_Çıkarılan metin:_
◆ ◆ ◆ ◆

Bölgedeki kültür sanat dernekleri koronavirüsten önce siyasi iktidarın baskıcı tutumu nedeniyle çalışmalarını yürütmede zorlanırken, pandemiyle ayrı bir sürece girdi. Kültür sanat dernekleri, çok sınırlı da olsa kurs eğitimlerini internet üzerinden gerçekleştiriyor. Diyarbakır’ın Sur ilçesinde geçtiğimiz yıl kurulan Dicle Kültür ve Sanat Derneği, kurs çalışmalarına salgının artmasıyla online olarak devam edecek. Salgının az seyrettiği dönemlerde kursiyerlere verilen gitar, erbane, tiyatro ve fotoğraf kurslarına ara veren dernek, müzik, resim ve halkoyunları online olarak kursiyerlere sunacak.
Derneğin müzik eğitmeni Celal Ekin, kültür-sanat eğitiminin önemine değinerek, çalışmalarına online devam edeceklerini söyledi.
‘SANAT SİSTEMLERİ ÇÖKERTECEK GÜÇTE’
Pandemiden dolayı uzun bir süre ikişer üçer kişilik çalışmalar yaptıklarını, ancak salgının artmasıyla online eğitime geçeceklerini söyleyen Ekin, sosyal medya aracılığıyla sese dayalı teorik çalışmalar yapacaklarını ve bu çalışmaların çekimlerine hazırlandıklarını aktardı. Kayıtlar bittikten sonra kursiyerlerle videoları paylaşacaklarını aktaran Ekin, kursiyerlerle olan ilişkilerini canlı tutmak istediklerini vurguladı. Ekin, “Sanat bütün sistemleri çökertebilecek kadar güçlü bir alan. Pandemiyi de güçlü bir şekilde atlatacak, bizde bu inançla kültür sanat çalışmalarımızı sürdüreceğiz” dedi.
‘KÜLTÜREL EROZYON VAR’
Özellikle Kürt müziği üzerinde yoğunlaştıklarına dikkat çeken Ekin, Kürt müziğini sevdirmeyi amaçladıklarını söyledi. Ekin, “Kendi anadilimizdeki müziği daha anlaşılır, sade ve doğru biçimde kursiyerlerimize anlatarak Kürt kültürünü yaşatmak istiyoruz. Sadece müzik değil halk oyunları, tiyatro, fotoğrafçılık alanlarında çalışmalarımız var. Önemli olan doğruyu gençlere verebilmek. Var olanın kopyasını vermekten ziyade, var olanı doğru anlatarak geniş bir eğitim vermeliyiz. Neden sonuç ilişkisini birbirine bağlayan daha çok emek veren metotlar şeklinde eğitim verilmeli. Şu anda kültürel erozyon var. İktidarın bir dili yasaklamasından ziyade bu işi Kurmanci diliyle yapıp, yaptığı andaki tahribatın da farkına varılmalı. Yanlışlar nasıl kendini ifade ediyorsa, bizde o yanlışlara karşı kendi duruşumuzu göstermeliyiz” ifadelerini kullandı.

◆ ◆ ◆ ◆

(Bir koleksiyondan alınmış kayıtlar)
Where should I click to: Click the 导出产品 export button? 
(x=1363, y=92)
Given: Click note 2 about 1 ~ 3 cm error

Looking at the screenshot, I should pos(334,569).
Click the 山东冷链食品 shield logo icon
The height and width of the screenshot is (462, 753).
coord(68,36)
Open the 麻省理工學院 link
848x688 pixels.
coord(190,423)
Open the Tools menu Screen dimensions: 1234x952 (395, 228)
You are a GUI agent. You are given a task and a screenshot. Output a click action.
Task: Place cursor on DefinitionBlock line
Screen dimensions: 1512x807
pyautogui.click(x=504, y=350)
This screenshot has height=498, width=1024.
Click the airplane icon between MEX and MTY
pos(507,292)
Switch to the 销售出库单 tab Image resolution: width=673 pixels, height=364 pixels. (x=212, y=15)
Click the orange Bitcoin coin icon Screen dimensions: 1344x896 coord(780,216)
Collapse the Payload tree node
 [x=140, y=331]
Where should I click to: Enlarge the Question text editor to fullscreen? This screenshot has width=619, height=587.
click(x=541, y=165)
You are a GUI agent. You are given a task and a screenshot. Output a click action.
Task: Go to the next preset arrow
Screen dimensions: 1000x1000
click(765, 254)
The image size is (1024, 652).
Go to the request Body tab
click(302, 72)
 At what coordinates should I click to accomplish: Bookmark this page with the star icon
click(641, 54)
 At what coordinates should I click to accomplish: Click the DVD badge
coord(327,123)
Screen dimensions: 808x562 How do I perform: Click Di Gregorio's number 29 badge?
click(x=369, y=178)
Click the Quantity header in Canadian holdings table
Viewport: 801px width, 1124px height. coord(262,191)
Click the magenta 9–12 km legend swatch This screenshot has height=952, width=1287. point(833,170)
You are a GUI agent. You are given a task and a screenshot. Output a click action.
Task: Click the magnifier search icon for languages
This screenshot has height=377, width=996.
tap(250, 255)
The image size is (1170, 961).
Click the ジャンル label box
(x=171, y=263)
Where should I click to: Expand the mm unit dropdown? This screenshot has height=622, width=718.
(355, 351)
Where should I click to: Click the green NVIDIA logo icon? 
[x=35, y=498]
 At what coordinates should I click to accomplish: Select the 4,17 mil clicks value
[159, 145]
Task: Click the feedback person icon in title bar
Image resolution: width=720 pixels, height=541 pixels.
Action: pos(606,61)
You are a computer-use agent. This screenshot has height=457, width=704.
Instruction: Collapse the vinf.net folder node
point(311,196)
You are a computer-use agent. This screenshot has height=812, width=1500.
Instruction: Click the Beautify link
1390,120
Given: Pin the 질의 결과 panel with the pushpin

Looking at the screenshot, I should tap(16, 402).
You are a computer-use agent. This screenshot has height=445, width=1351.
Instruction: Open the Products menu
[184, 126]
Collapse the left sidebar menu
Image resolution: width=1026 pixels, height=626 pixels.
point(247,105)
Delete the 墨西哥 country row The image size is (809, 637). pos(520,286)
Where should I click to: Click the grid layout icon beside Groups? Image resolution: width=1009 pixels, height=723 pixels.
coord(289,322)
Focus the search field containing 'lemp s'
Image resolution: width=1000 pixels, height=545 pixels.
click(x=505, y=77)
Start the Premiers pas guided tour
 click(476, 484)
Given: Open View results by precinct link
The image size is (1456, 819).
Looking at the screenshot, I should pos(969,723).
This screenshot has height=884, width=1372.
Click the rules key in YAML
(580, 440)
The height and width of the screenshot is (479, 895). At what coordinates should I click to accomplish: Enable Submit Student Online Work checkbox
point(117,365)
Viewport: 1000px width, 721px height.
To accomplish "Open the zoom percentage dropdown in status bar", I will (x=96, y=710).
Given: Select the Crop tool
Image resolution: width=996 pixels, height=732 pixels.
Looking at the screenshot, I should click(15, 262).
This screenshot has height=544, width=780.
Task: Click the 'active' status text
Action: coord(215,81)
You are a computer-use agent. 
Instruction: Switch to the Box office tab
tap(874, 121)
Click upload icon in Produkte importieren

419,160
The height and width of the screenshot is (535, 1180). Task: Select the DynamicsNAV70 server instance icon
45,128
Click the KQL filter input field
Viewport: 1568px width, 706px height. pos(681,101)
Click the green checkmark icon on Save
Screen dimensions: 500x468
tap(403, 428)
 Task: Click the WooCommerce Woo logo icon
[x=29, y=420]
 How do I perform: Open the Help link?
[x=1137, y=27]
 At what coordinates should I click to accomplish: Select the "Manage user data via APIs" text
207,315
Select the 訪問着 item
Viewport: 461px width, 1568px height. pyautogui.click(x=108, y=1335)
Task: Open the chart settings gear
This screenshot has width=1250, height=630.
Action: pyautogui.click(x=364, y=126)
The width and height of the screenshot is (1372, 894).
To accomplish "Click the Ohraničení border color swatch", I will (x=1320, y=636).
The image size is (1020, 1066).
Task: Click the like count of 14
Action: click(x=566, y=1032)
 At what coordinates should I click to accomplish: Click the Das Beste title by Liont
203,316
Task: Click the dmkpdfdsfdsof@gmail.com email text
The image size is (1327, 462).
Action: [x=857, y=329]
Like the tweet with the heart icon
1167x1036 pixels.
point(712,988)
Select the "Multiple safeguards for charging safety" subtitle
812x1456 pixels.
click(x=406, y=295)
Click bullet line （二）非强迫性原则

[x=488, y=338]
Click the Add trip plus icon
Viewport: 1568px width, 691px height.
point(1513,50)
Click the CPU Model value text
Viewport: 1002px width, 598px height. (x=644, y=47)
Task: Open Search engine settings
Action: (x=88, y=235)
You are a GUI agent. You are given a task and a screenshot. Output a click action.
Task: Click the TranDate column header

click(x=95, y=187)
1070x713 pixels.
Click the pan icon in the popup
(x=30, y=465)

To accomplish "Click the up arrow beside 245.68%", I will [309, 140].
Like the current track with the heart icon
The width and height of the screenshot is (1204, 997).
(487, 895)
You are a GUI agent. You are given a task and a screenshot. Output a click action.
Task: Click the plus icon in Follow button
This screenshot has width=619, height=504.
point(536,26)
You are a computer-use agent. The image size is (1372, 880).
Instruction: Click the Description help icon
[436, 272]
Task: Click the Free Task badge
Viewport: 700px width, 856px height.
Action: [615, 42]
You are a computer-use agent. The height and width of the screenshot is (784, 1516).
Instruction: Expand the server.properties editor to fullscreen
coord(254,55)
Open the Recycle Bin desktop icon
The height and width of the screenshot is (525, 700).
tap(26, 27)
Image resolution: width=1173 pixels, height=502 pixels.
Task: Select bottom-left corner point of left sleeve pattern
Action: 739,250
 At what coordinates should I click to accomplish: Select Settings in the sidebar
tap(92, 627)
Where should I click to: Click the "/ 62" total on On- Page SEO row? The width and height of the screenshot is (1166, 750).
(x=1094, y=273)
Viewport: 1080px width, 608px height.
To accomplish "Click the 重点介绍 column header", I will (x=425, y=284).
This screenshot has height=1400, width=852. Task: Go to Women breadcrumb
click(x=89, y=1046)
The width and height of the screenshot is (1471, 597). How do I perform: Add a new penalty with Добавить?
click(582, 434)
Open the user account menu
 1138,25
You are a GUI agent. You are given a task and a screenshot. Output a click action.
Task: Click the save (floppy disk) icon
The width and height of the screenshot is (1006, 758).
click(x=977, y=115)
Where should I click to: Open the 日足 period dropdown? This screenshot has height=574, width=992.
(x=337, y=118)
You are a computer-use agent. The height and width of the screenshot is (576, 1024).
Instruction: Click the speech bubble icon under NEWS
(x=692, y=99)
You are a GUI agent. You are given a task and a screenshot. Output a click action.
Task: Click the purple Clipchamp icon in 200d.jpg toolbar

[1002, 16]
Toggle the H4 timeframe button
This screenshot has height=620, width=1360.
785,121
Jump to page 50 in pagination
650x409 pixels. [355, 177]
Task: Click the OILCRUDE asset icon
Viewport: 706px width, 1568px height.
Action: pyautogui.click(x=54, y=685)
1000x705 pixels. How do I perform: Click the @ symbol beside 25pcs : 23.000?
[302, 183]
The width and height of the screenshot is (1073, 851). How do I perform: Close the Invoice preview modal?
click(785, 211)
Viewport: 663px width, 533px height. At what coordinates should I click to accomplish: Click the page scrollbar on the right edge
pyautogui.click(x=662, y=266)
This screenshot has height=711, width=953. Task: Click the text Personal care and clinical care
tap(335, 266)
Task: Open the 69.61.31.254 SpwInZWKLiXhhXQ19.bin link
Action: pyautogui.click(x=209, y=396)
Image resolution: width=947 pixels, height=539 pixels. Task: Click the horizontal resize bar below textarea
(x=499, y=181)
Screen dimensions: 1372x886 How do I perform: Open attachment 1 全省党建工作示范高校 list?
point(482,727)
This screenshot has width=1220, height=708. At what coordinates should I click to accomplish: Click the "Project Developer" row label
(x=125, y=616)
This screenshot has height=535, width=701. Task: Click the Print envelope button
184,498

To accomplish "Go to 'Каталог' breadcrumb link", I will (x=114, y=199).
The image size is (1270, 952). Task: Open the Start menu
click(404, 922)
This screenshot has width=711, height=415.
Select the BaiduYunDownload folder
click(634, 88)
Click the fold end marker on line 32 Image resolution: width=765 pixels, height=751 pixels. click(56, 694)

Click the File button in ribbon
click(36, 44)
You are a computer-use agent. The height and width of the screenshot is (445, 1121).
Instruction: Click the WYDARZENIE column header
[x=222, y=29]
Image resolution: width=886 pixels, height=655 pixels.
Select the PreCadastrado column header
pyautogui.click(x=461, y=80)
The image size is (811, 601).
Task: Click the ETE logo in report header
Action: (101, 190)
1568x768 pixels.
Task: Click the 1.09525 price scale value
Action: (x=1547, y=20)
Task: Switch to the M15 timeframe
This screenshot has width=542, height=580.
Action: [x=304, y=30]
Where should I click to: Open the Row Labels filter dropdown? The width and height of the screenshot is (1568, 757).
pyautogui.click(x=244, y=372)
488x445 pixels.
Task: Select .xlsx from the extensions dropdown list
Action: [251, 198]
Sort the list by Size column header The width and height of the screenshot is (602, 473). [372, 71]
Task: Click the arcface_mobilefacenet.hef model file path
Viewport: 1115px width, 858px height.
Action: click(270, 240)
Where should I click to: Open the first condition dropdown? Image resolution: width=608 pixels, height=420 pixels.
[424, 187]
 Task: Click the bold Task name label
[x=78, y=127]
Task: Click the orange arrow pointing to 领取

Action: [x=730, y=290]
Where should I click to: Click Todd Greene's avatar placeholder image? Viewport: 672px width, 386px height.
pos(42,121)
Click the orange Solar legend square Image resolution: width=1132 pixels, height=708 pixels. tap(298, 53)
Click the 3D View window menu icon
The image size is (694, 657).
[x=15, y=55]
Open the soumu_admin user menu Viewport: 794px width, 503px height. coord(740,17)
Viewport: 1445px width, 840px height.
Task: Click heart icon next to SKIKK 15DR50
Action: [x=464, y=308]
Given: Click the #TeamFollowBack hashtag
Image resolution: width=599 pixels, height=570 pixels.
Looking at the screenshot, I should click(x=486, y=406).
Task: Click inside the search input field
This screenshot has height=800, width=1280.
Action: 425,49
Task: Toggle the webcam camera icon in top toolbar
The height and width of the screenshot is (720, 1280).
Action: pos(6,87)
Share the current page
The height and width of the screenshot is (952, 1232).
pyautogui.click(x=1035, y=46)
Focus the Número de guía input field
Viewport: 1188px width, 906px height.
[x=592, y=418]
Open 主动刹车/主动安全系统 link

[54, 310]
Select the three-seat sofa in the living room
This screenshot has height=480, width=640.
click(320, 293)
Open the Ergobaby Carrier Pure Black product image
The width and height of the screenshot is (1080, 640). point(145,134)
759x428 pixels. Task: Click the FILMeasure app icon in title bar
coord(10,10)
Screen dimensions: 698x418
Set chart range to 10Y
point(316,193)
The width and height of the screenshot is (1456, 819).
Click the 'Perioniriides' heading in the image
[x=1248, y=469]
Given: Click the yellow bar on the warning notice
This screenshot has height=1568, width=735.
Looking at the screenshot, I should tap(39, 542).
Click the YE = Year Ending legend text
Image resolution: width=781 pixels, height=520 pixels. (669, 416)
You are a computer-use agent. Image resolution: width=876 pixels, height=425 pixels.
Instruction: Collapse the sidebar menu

◆ ◆ ◆ ◆

_Çalışma görevi 1:_
Çıkarılan metinde "Bölgedeki kültür sanat" ile başlayıp "devam edeceklerini söyledi." ile biten kısmı kelimesi kelimesine aktarın.
_Çalışma görevi 2:_
Çıkarılan metne göre Dicle Kültür ve Sanat Derneği hangi kurslara ara verdi?

_Yazılı yanıt 1:_
Bölgedeki kültür sanat dernekleri koronavirüsten önce siyasi iktidarın baskıcı tutumu nedeniyle çalışmalarını yürütmede zorlanırken, pandemiyle ayrı bir sürece girdi. Kültür sanat dernekleri, çok sınırlı da olsa kurs eğitimlerini internet üzerinden gerçekleştiriyor. Diyarbakır’ın Sur ilçesinde geçtiğimiz yıl kurulan Dicle Kültür ve Sanat Derneği, kurs çalışmalarına salgının artmasıyla online olarak devam edecek. Salgının az seyrettiği dönemlerde kursiyerlere verilen gitar, erbane, tiyatro ve fotoğraf kurslarına ara veren dernek, müzik, resim ve halkoyunları online olarak kursiyerlere sunacak.
Derneğin müzik eğitmeni Celal Ekin, kültür-sanat eğitiminin önemine değinerek, çalışmalarına online devam edeceklerini söyledi.

_Yazılı yanıt 2:_
Gitar, erbane, tiyatro ve fotoğraf kurslarına.